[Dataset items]
# # # # #
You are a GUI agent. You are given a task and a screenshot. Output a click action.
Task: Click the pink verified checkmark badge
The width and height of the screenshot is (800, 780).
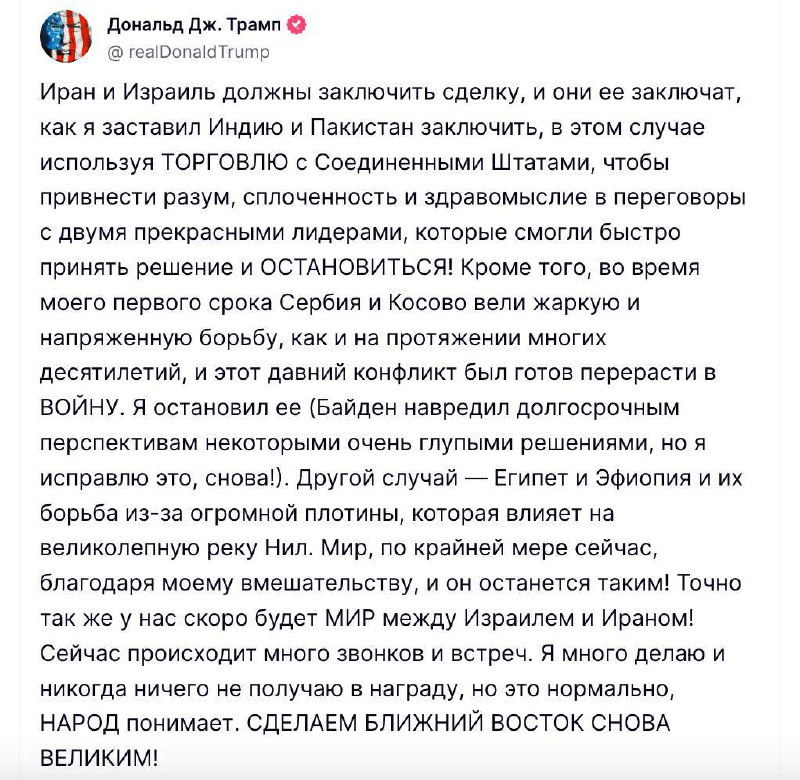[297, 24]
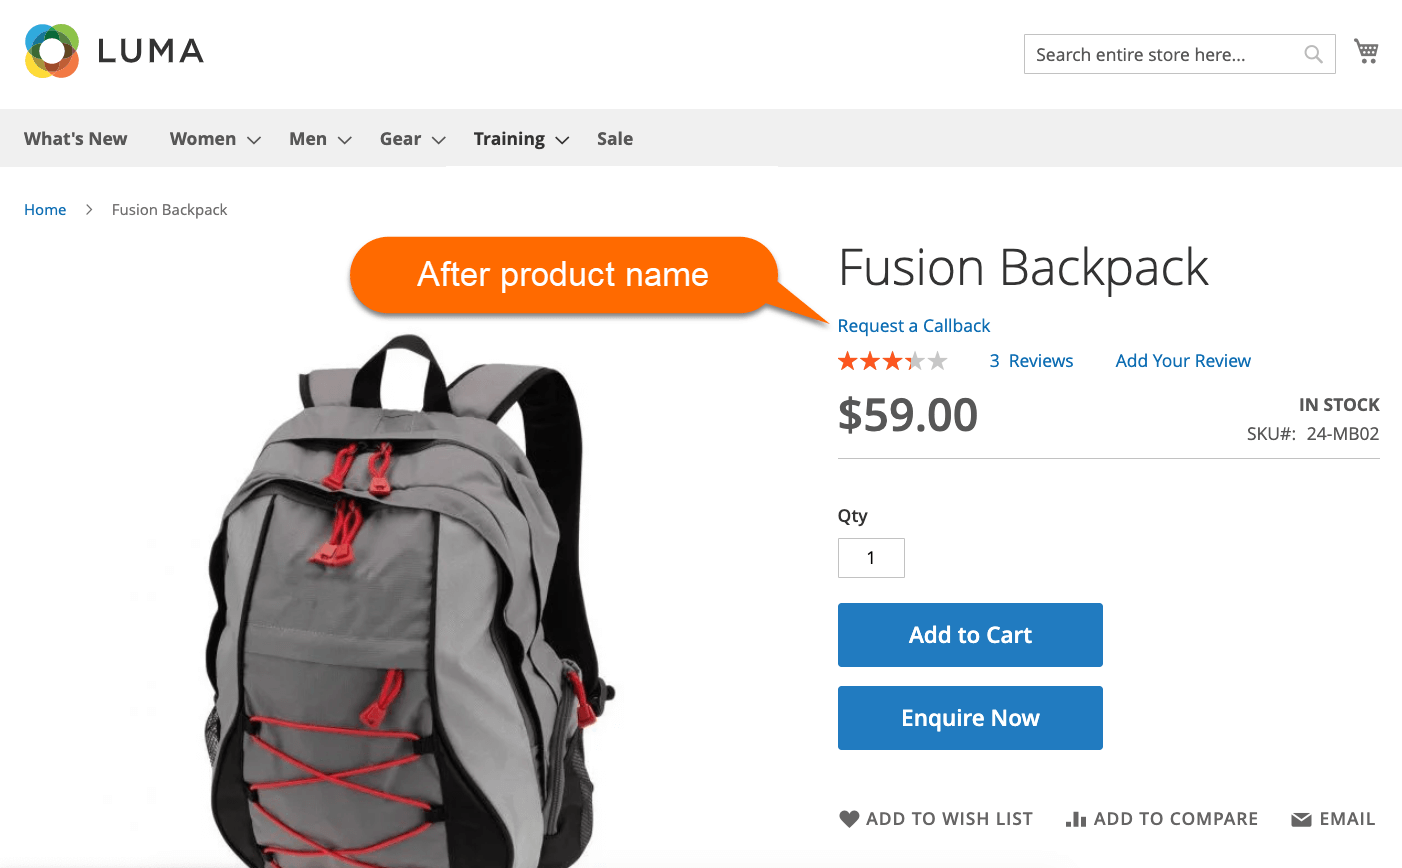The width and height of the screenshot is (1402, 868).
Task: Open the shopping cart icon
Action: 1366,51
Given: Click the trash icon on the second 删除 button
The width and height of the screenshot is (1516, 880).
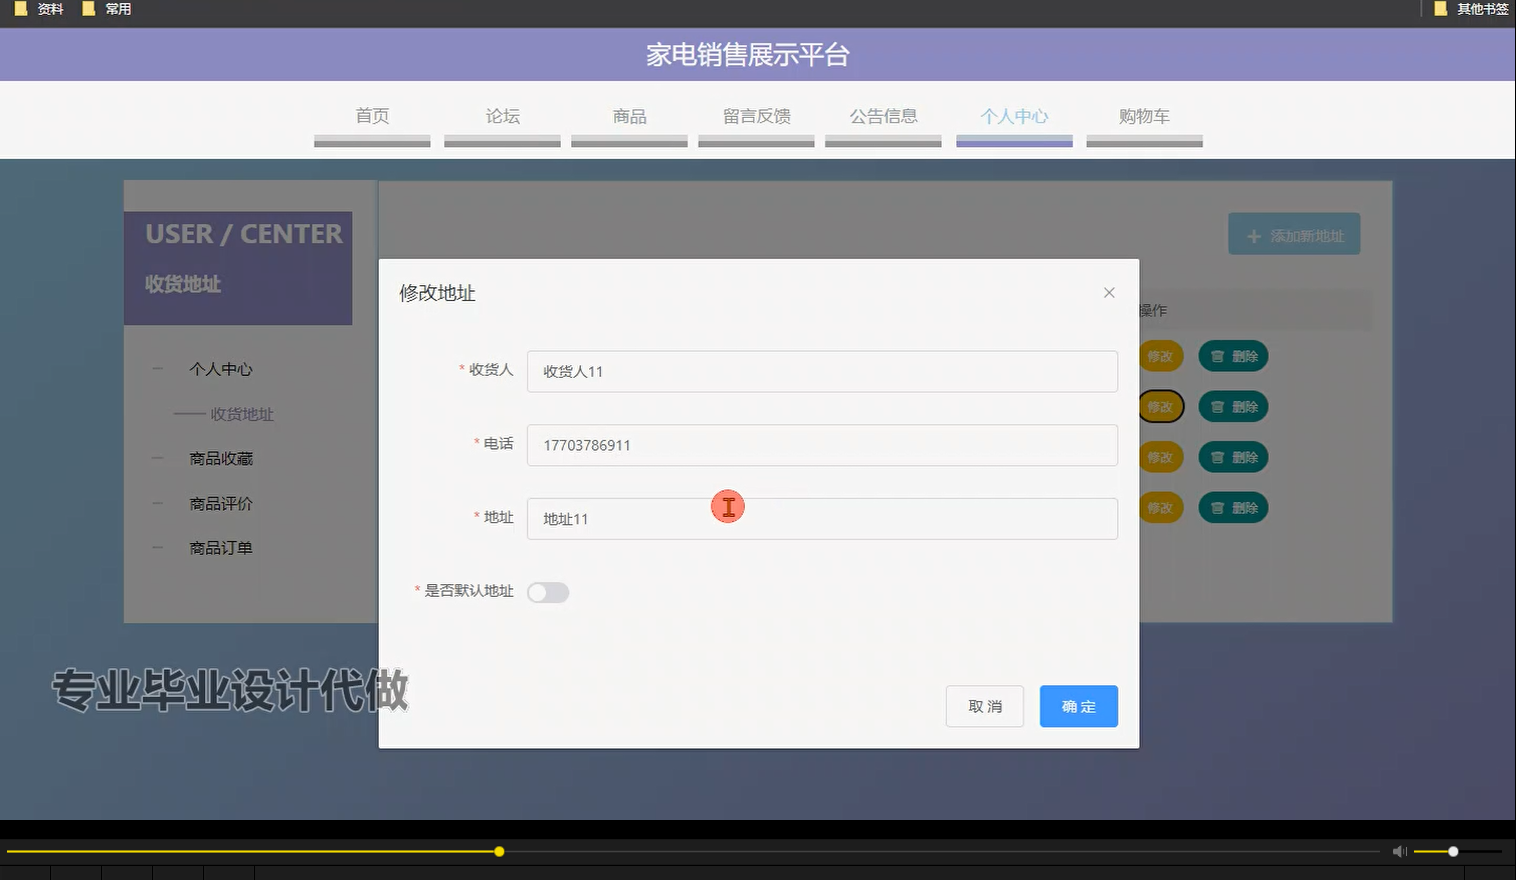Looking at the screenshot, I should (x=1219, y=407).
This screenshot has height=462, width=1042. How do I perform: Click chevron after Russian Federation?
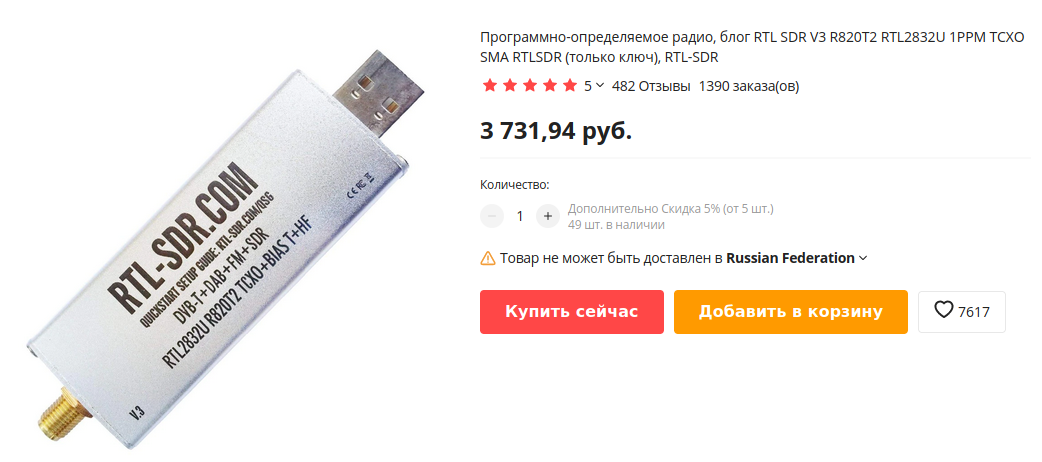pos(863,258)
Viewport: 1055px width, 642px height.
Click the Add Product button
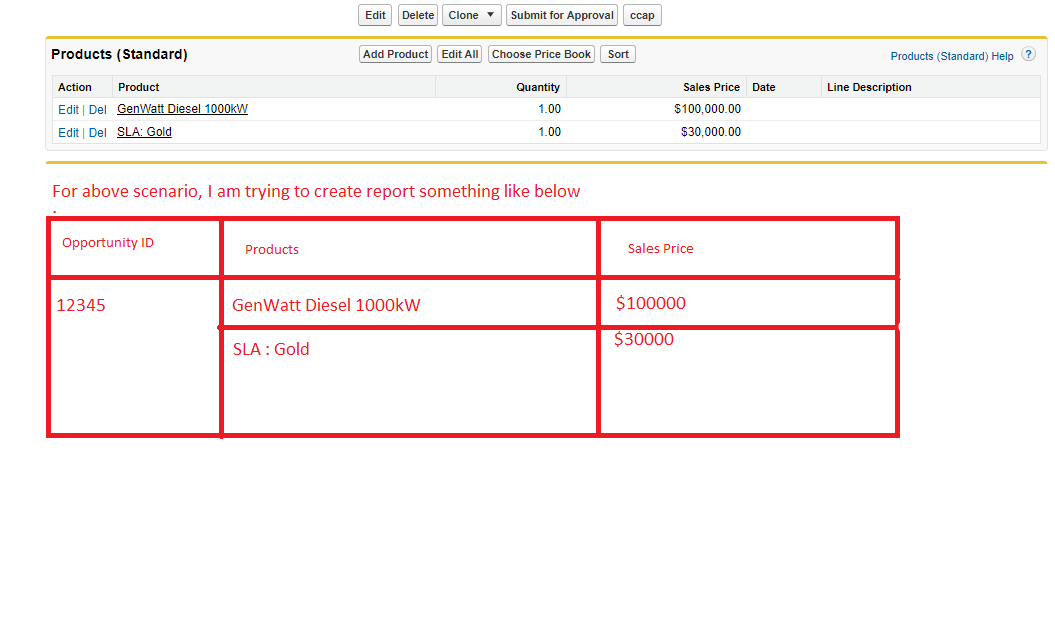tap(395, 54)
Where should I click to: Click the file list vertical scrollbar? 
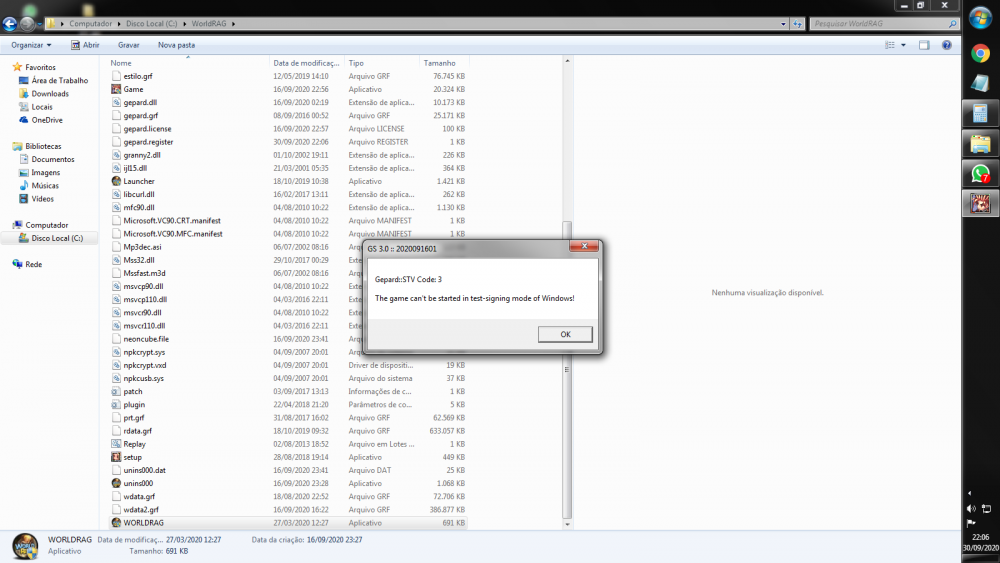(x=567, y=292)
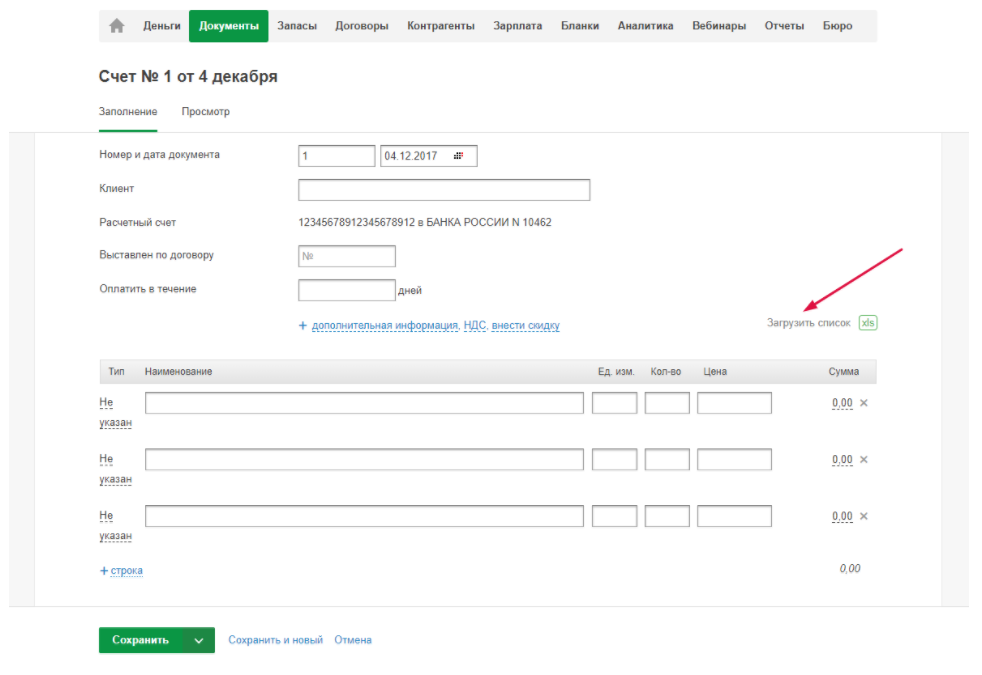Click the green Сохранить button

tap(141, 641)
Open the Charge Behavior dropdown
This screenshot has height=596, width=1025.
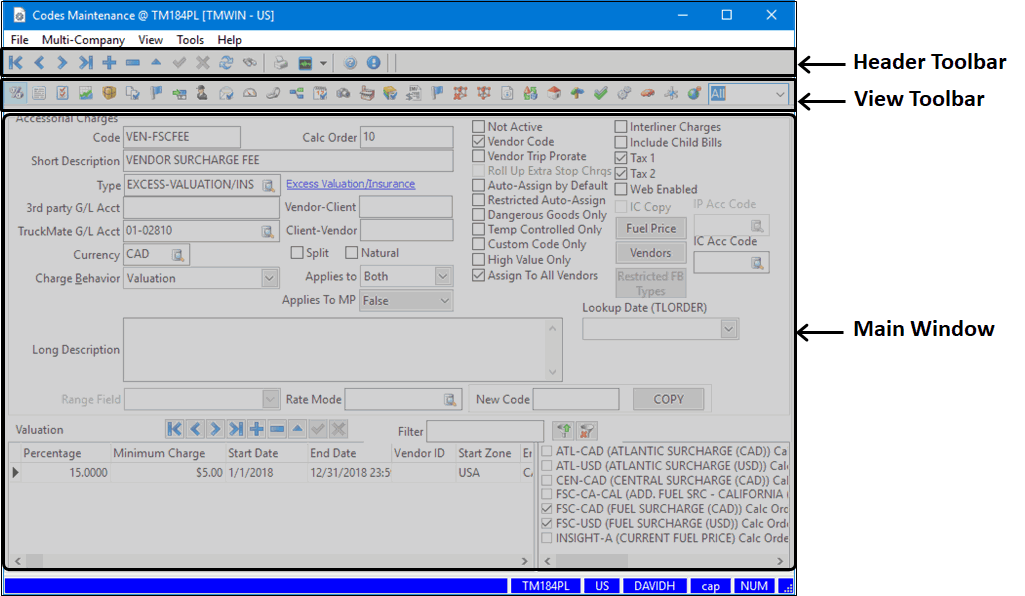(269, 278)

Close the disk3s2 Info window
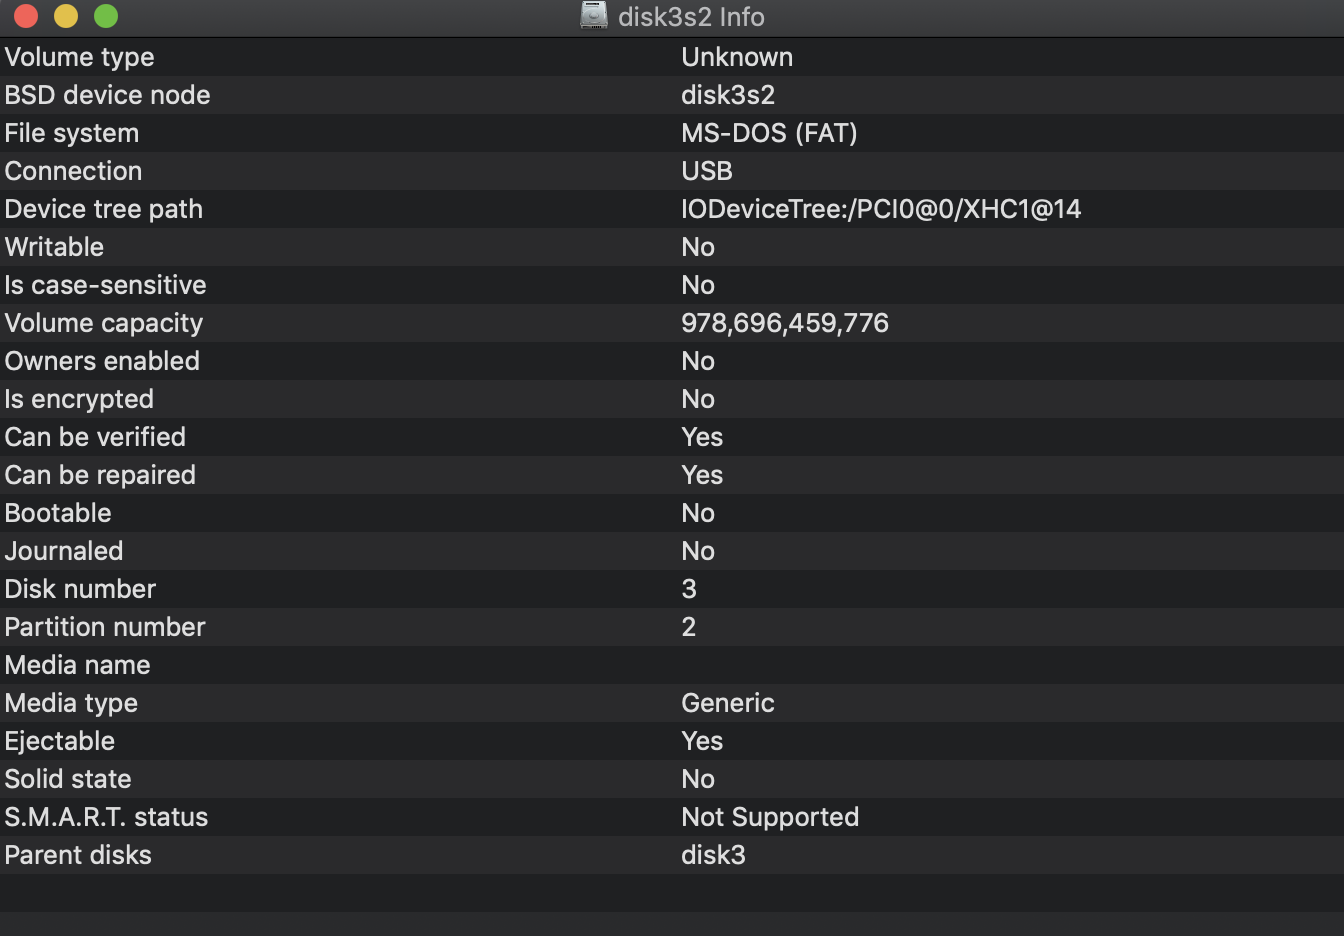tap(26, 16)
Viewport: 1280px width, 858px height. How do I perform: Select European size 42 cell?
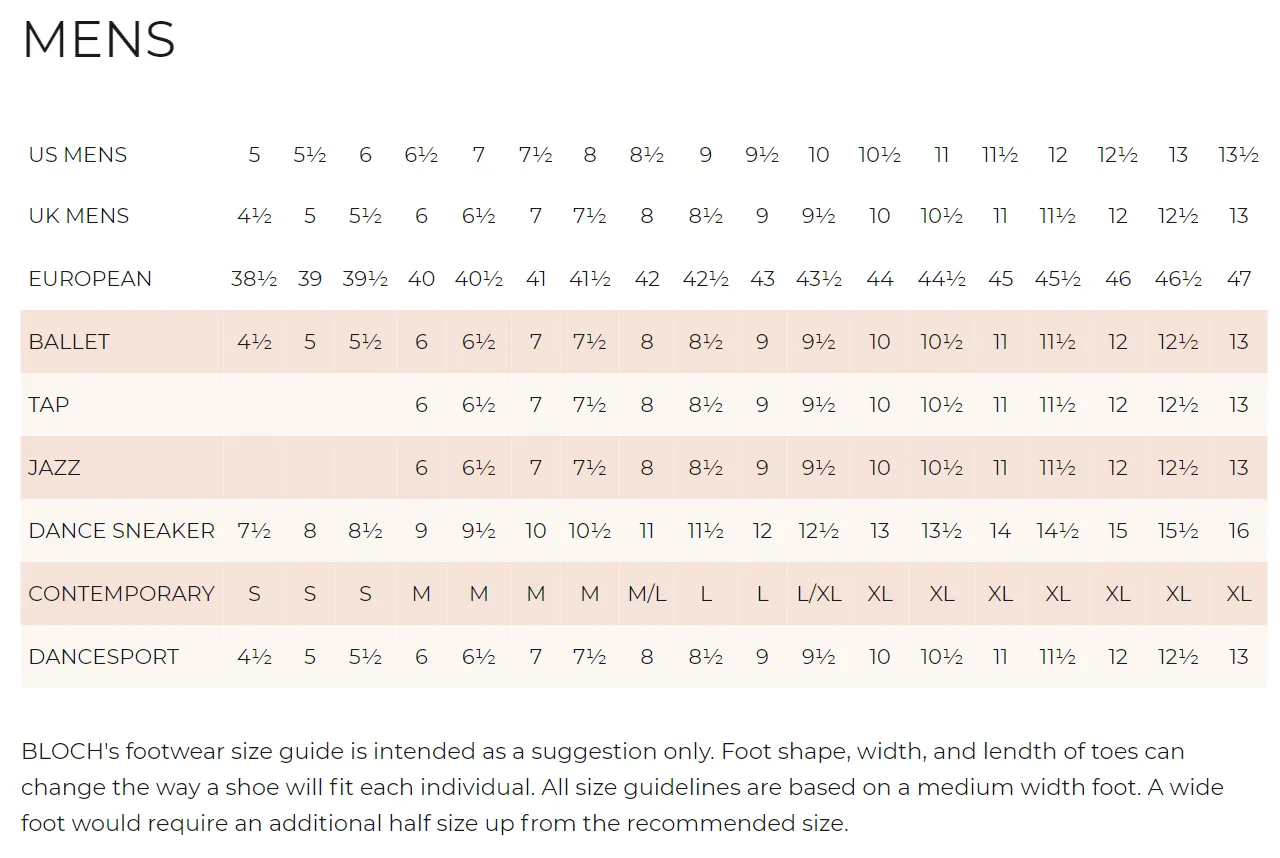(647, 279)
# # # # #
▸ **TASK BRIEF**
Set down every record above exactly as it stands, but skip the pictures.

▸ **FINAL ANSWER**
You are a GUI agent. You are given a task and a screenshot. Output a click action.
Task: Click the pink verified checkmark badge
The width and height of the screenshot is (800, 780).
[297, 24]
The width and height of the screenshot is (1402, 868).
Task: Open the shopping cart icon
Action: 1366,51
Given: Click the trash icon on the second 删除 button
The width and height of the screenshot is (1516, 880).
Looking at the screenshot, I should (x=1219, y=407).
This screenshot has height=462, width=1042. How do I perform: Click chevron after Russian Federation?
pos(863,258)
Viewport: 1055px width, 642px height.
Click the Add Product button
tap(395, 54)
Where should I click to: Click the file list vertical scrollbar? 
(x=567, y=292)
Click the green Сохранить button

tap(141, 641)
Open the Charge Behavior dropdown
This screenshot has height=596, width=1025.
(269, 278)

Close the disk3s2 Info window
tap(26, 16)
Viewport: 1280px width, 858px height. How do I perform: Select European size 42 cell?
(647, 279)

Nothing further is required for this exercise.